::: GIVEN DATA
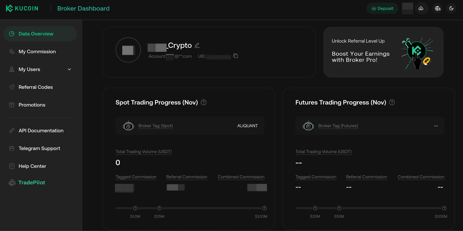Copy the UID with the copy icon
463x231 pixels.
(236, 56)
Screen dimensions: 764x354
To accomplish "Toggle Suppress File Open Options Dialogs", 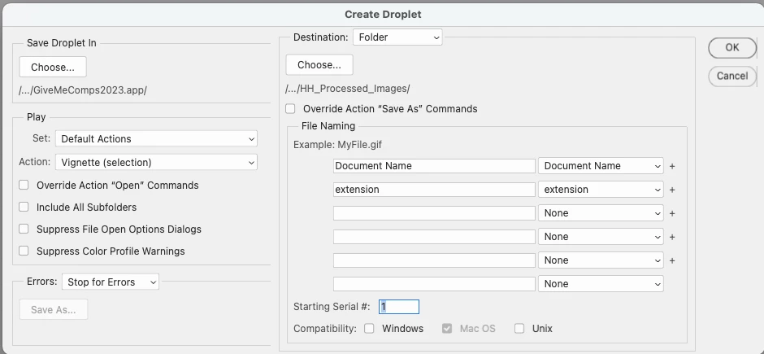I will 24,229.

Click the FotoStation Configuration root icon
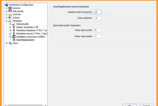[7, 5]
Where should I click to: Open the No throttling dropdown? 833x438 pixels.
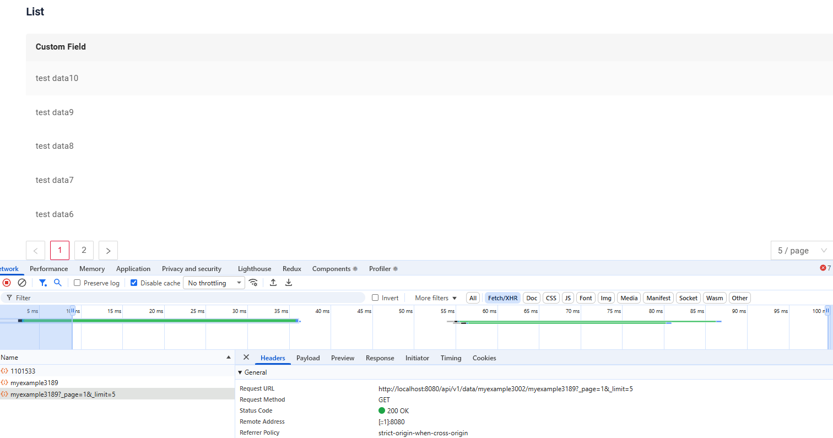214,283
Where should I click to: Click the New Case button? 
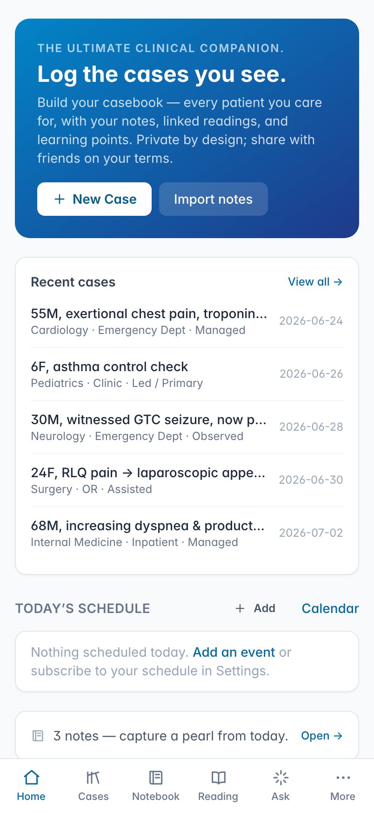[x=94, y=199]
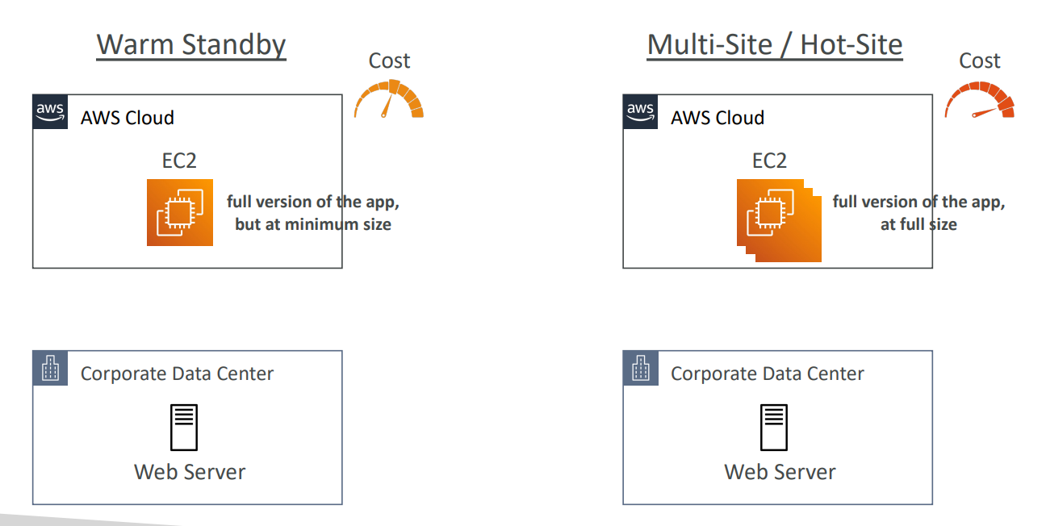Screen dimensions: 1046x526
Task: Click the "EC2" label in the Warm Standby cloud
Action: click(179, 161)
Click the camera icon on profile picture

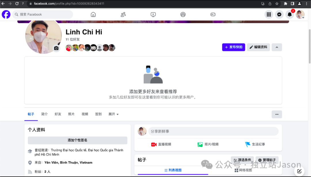(56, 48)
::::::
TASK –
Only the lines from the one containing "Click the FotoStation Configuration root icon" through the last line of the material are to be restated word for word; no picture is to be included.

SOLUTION –
Click the FotoStation Configuration root icon
[7, 5]
Where should I click to: Open the No throttling dropdown? 833x438 pixels.
214,283
Where should I click to: Click the New Case button? 
[x=94, y=199]
Screen dimensions: 1046x526
Task: Click the "EC2" label in the Warm Standby cloud
Action: click(179, 161)
Click the camera icon on profile picture

(56, 48)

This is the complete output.